Pressão internacional aumenta sobre Teerã por rota marítima
A estabilidade da economia global enfrenta um desafio sem precedentes nesta quinta-feira, 2 de abril de 2026. Em uma reunião liderada pelo Reino Unido, a reabertura imediata e incondicional do Estreito de Ormuz foi exigida por uma coalizão de 40 países. O grupo acusa o governo do Irã de manter o comércio mundial refém ao paralisar a passagem por onde trafega cerca de 20% do petróleo mundial.
Nesse contexto, a ministra dos Negócios Estrangeiros britânica, Yvette Cooper, afirmou que todos os instrumentos diplomáticos e econômicos serão mobilizados para garantir uma abertura segura. A paralisação já reflete em uma crise energética aguda, com o Banco Central do Brasil alertando para o aumento da inflação e riscos à segurança alimentar global.

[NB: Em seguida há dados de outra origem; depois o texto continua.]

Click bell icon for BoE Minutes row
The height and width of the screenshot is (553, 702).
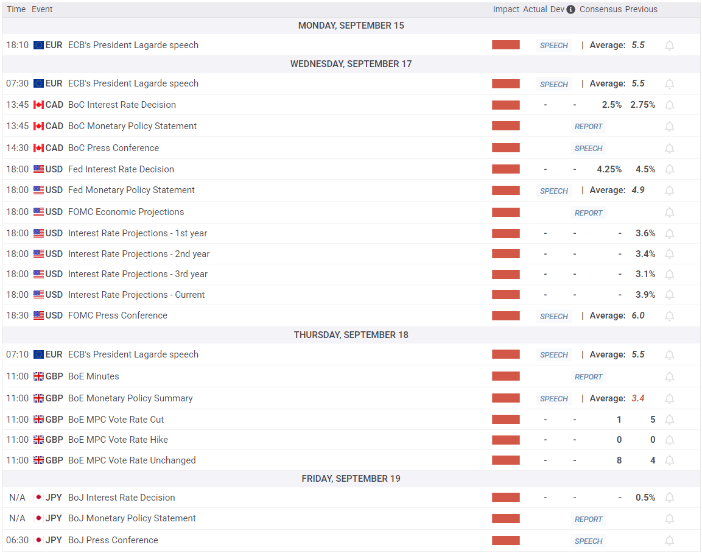[669, 376]
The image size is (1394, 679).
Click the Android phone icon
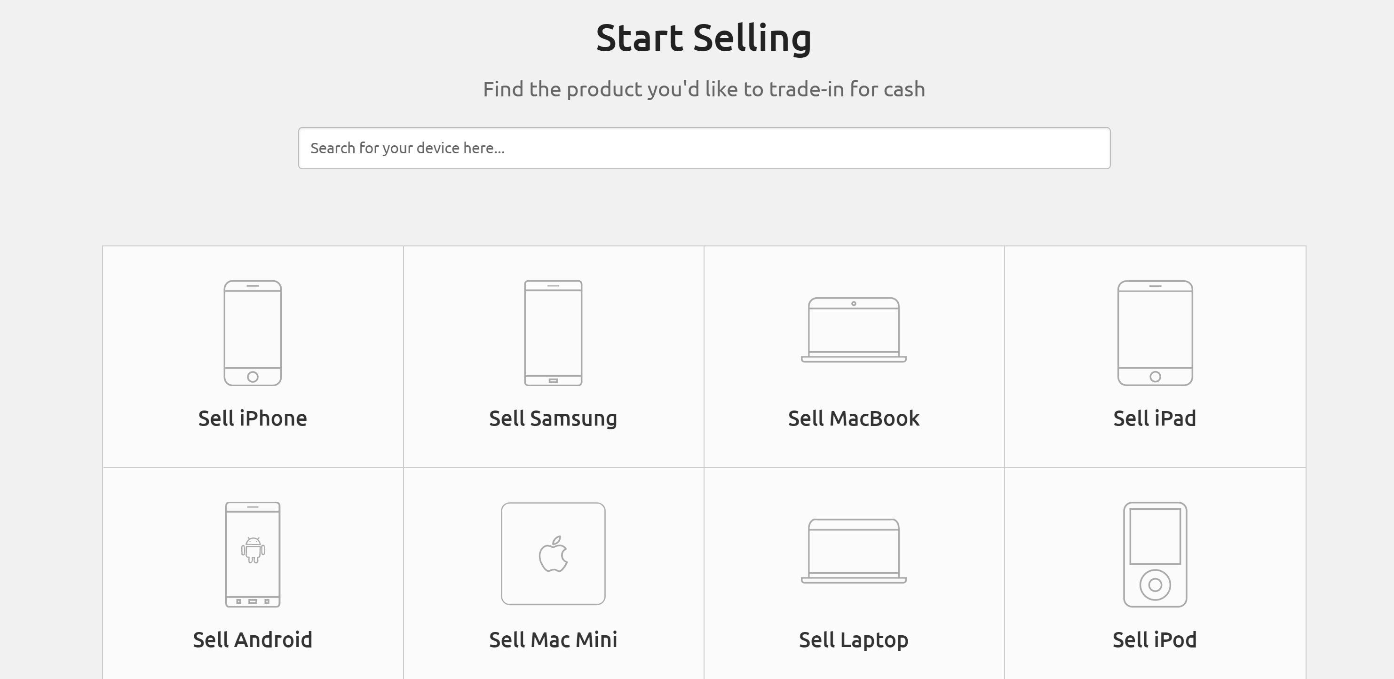point(253,554)
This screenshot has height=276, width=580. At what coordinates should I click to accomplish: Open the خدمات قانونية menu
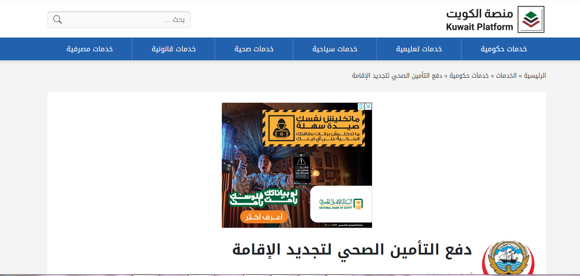[174, 49]
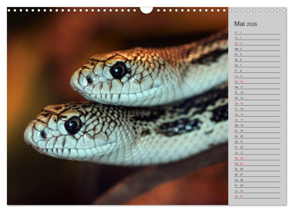Screen dimensions: 293x212
Task: Click the Wednesday 20 calendar line
Action: coord(257,136)
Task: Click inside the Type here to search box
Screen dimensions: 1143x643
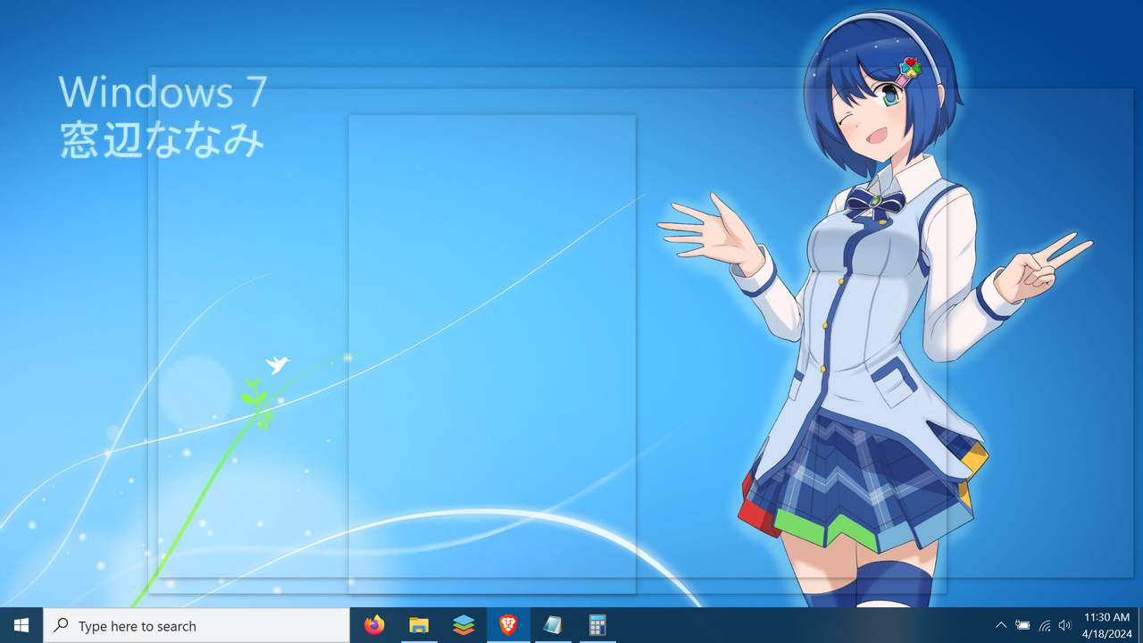Action: click(196, 625)
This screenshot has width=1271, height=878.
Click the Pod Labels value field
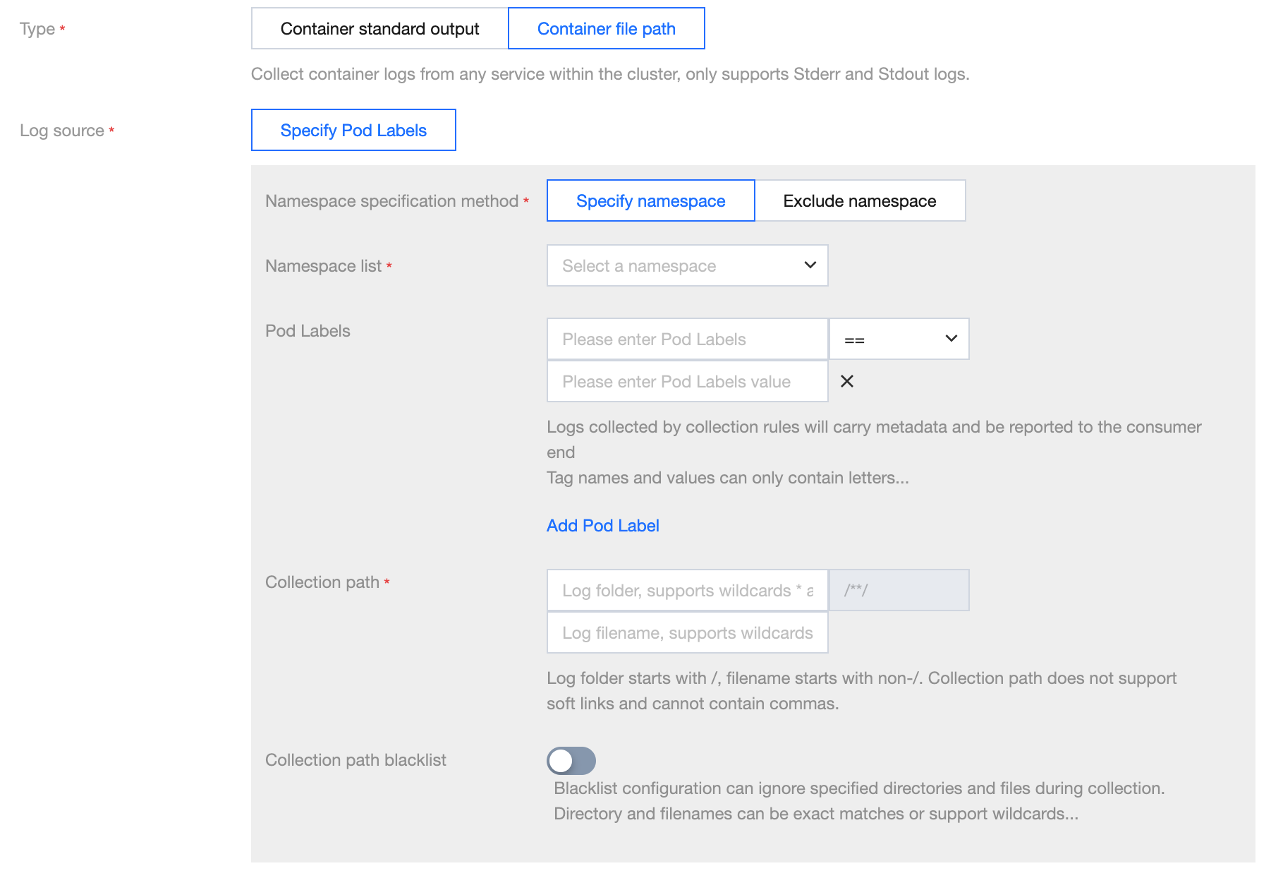[687, 382]
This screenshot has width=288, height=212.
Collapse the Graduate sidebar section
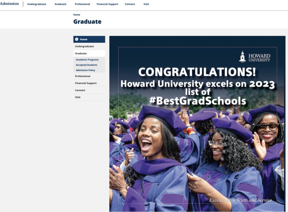[x=81, y=53]
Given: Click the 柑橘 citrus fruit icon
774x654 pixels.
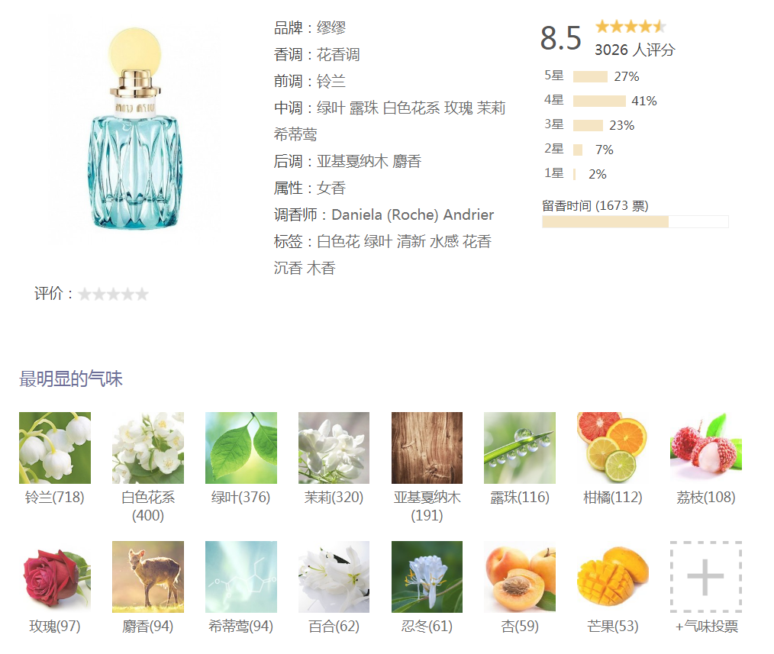Looking at the screenshot, I should (613, 448).
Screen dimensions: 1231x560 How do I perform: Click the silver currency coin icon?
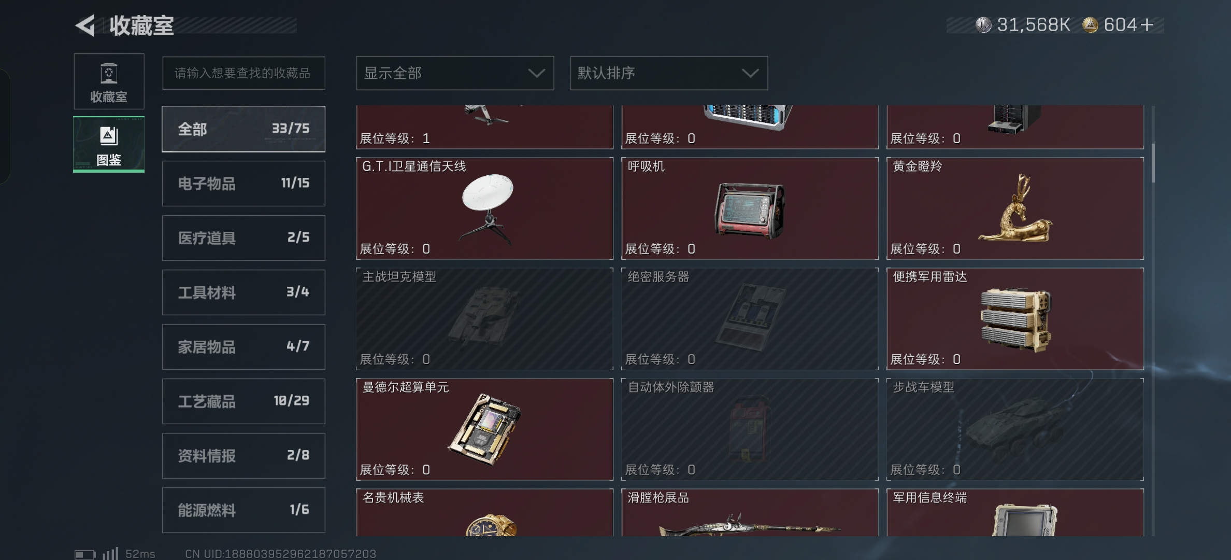983,25
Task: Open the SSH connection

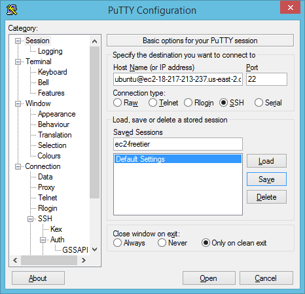Action: (x=209, y=278)
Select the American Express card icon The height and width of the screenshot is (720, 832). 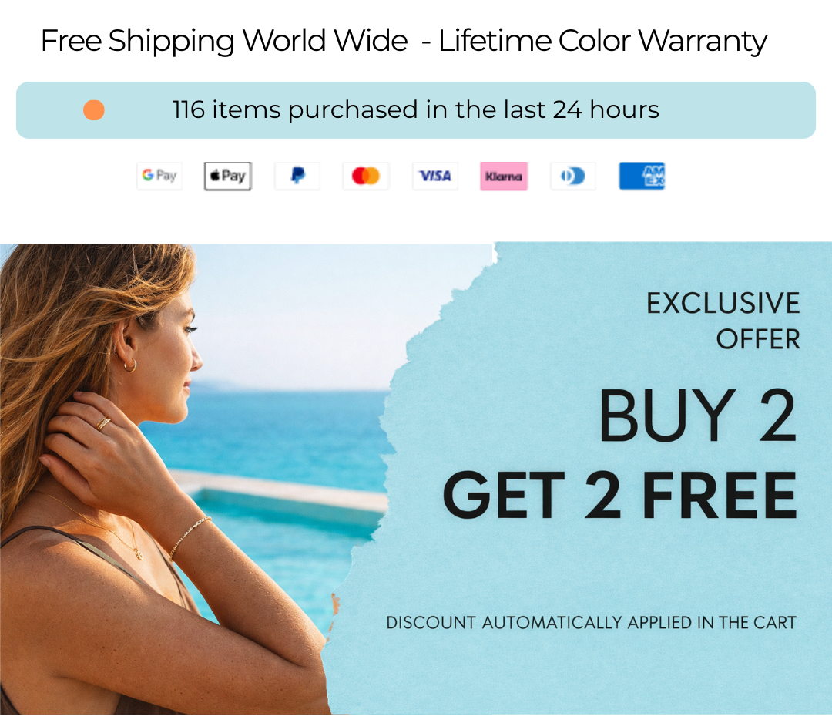pyautogui.click(x=642, y=176)
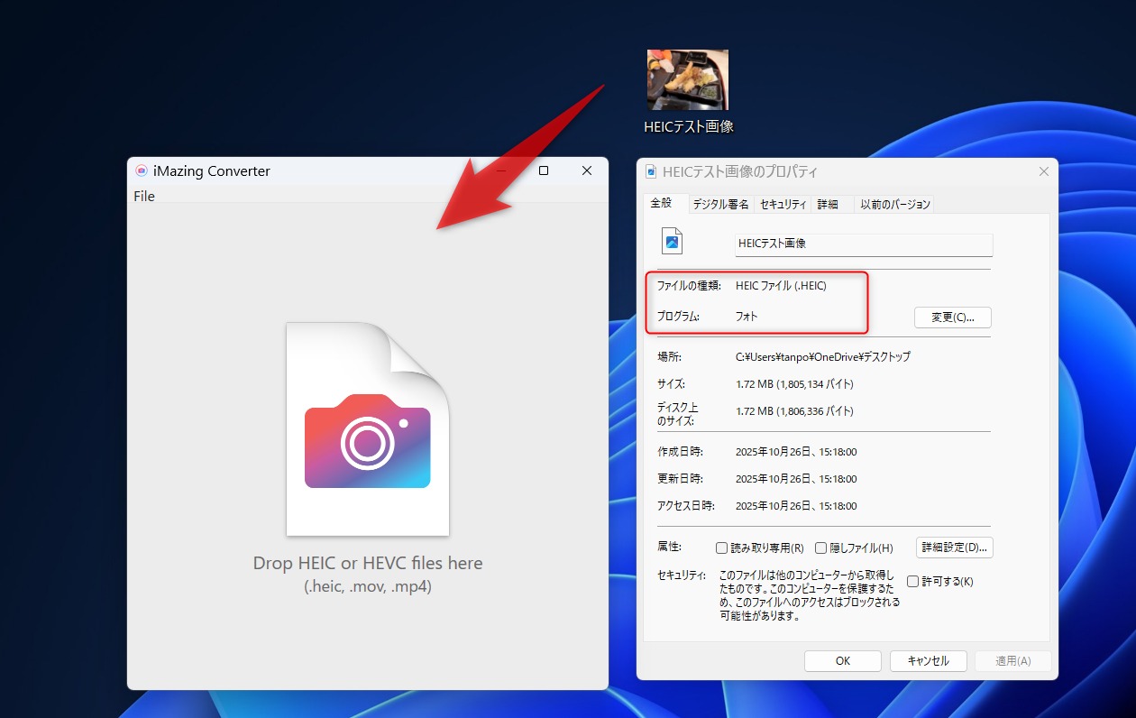Click the 変更(C)... button

coord(952,317)

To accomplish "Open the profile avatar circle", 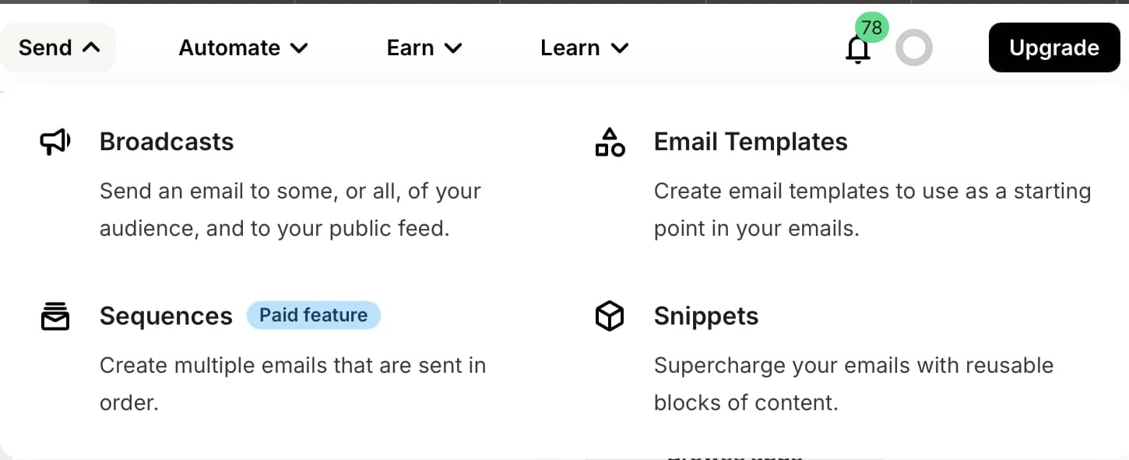I will click(x=913, y=48).
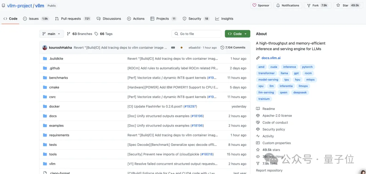This screenshot has height=174, width=366.
Task: Open the Apache-2.0 license link
Action: pos(277,116)
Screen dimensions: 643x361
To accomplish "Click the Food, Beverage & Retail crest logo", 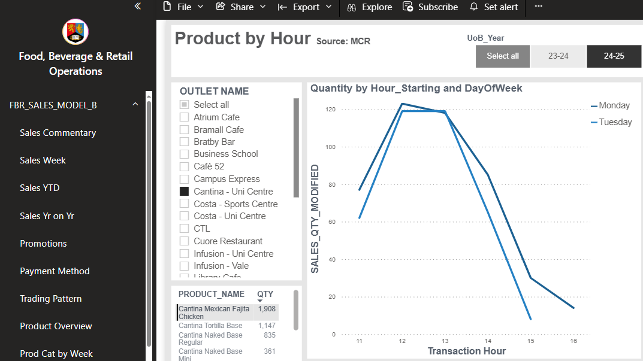I will click(75, 32).
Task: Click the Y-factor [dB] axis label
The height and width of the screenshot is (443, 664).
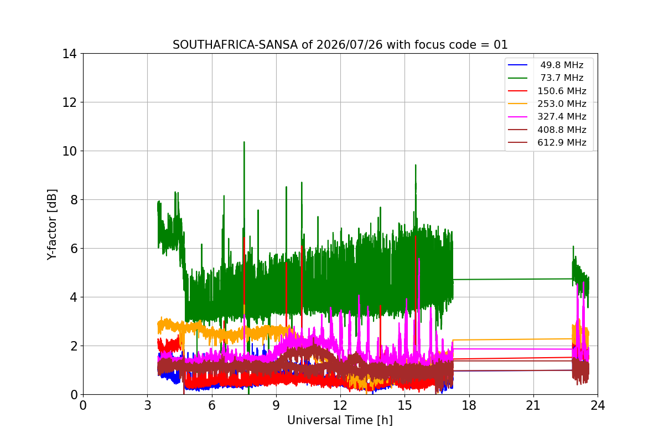Action: [52, 224]
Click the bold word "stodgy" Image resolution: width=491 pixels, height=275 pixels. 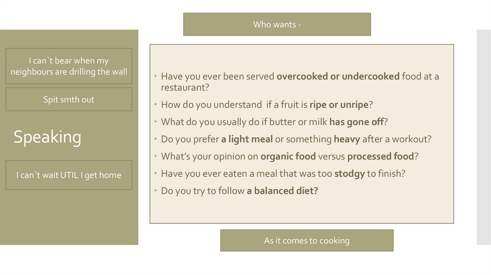pyautogui.click(x=349, y=173)
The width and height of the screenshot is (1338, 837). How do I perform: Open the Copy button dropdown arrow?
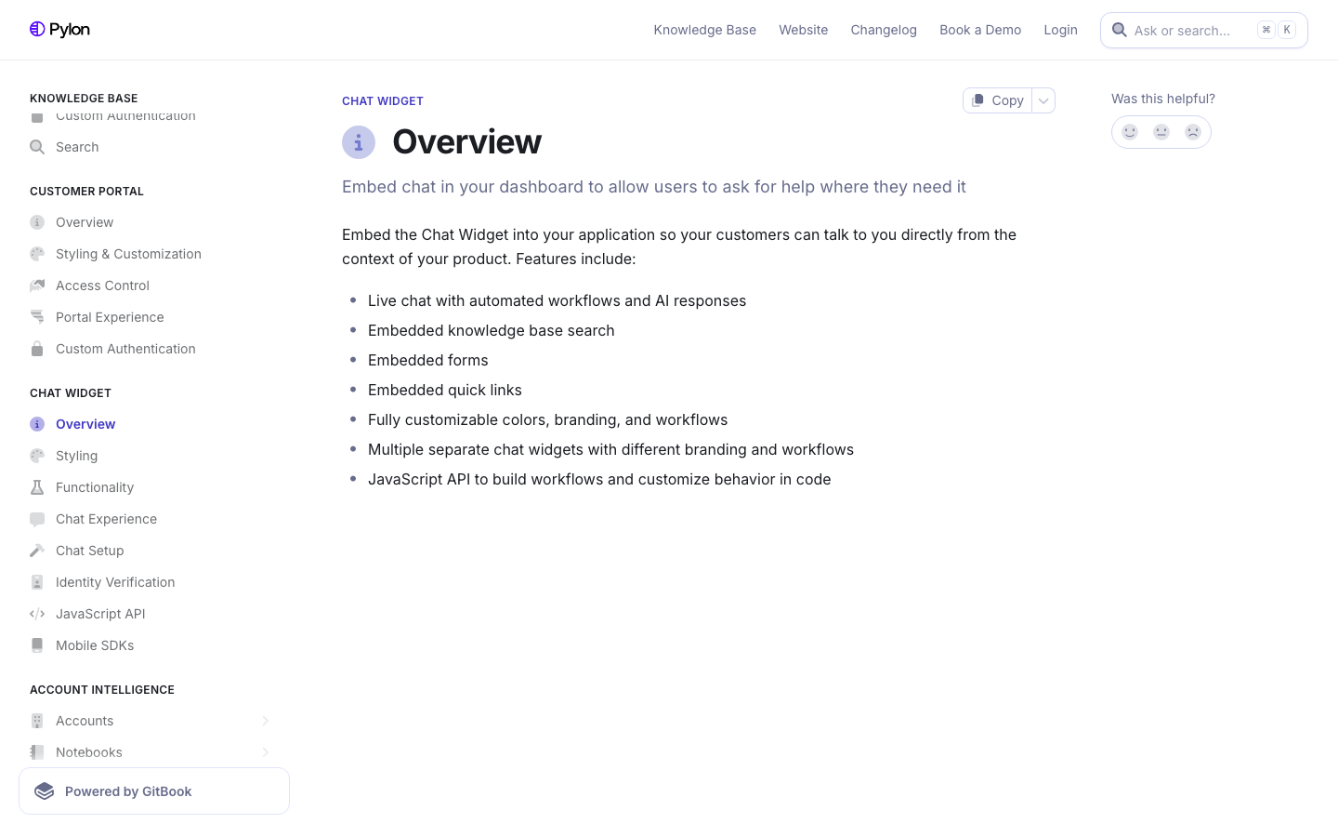1043,100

Divergências geopolíticas entre potências mundiais
Apesar da pressão ocidental, o cenário internacional permanece fragmentado por interesses opostos. Por um lado, o controle gradual do estreito é planejado pelos Estados Unidos para restaurar o fluxo comercial. Por outro lado, a Rússia parece manter uma posição privilegiada; segundo assessores do Kremlin, a passagem pelo Estreito de Ormuz continua aberta para navios russos, sinalizando uma coordenação estratégica com Teerã.
Enquanto isso, a China atribui a responsabilidade pelo bloqueio às “operações ilegais” de Israel e dos EUA na região. Para Pequim, a segurança da navegação depende diretamente de um cessar-fogo imediato no conflito regional. Essa divisão de opiniões impede uma solução rápida e mantém os mercados financeiros em estado de alerta.
Impactos econômicos e humanitários imediatos
Além do setor de energia, outros ramos da economia já sentem os efeitos do gargalo logístico. Um corredor humanitário para a passagem de fertilizantes foi solicitado pela Itália para evitar o colapso da produção agrícola em diversos continentes. Em contrapartida, a Marinha da Guarda Revolucionária do Irã afirma ter o controle total da região e reitera que a via não será liberada para nações consideradas inimigas.
Dessa forma, o impasse no Golfo Pérsico coloca o mundo em uma encruzilhada financeira. Se o bloqueio persistir, uma desintegração da hegemonia do petrodólar é prevista por analistas geopolíticos, o que poderia mudar permanentemente a ordem econômica estabelecida desde a década de 1970.